What you have to do: How many of the lines below contain the string "value", matching case? Give only the number.

Supplied material section start

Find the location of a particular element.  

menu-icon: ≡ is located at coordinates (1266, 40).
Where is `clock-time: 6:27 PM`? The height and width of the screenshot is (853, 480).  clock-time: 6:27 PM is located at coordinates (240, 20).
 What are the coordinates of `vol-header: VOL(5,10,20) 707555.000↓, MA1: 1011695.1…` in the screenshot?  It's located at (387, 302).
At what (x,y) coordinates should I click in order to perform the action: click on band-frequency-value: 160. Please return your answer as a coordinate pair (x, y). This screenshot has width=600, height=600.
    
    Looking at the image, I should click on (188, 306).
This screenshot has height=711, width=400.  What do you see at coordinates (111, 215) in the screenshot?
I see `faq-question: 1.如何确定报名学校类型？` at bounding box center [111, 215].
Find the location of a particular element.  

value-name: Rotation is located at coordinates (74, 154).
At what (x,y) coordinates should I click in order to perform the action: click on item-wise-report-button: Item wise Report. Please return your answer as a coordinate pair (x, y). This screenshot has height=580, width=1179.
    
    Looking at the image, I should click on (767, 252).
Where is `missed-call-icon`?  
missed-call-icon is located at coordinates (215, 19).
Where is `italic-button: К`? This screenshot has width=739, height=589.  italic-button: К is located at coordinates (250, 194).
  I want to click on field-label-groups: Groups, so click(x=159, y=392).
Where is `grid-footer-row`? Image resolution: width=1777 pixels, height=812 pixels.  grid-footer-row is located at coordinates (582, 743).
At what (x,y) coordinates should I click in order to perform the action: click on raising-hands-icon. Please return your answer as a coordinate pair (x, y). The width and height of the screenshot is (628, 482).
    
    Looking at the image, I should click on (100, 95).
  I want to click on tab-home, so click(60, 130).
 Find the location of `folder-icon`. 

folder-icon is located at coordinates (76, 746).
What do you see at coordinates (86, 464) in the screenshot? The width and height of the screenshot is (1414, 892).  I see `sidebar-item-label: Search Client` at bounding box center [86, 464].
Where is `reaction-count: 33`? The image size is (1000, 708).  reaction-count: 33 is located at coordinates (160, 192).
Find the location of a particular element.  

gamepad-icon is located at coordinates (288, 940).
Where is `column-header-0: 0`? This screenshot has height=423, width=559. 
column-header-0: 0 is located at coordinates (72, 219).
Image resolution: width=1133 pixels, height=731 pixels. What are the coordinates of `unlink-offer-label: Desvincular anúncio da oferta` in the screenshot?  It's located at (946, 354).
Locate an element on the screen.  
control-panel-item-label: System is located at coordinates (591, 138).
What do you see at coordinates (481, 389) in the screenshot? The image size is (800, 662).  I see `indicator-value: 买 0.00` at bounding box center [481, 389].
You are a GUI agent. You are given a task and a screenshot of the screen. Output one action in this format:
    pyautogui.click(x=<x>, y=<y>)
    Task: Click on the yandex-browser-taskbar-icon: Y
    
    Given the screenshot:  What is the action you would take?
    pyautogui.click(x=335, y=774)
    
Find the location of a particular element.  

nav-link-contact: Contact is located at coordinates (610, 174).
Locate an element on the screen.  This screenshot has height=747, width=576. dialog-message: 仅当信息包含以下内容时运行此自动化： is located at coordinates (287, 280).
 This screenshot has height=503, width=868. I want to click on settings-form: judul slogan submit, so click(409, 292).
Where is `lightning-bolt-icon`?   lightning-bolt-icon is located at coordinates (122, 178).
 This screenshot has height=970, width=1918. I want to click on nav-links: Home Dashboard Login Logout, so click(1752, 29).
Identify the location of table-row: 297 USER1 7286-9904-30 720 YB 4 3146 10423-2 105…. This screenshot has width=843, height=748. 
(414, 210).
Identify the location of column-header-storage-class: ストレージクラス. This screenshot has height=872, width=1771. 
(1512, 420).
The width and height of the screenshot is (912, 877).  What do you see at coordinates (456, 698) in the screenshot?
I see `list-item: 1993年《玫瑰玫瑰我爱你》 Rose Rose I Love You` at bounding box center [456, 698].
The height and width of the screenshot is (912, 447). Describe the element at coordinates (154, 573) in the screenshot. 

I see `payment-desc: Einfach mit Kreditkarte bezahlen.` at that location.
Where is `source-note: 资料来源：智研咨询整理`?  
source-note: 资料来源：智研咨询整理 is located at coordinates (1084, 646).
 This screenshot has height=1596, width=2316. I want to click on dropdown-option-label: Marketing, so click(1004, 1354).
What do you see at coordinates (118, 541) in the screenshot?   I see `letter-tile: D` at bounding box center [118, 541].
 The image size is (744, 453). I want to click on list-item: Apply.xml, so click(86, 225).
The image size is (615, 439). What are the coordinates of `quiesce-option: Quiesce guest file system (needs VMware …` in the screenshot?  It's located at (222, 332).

Supplied material section end

Answer box: 3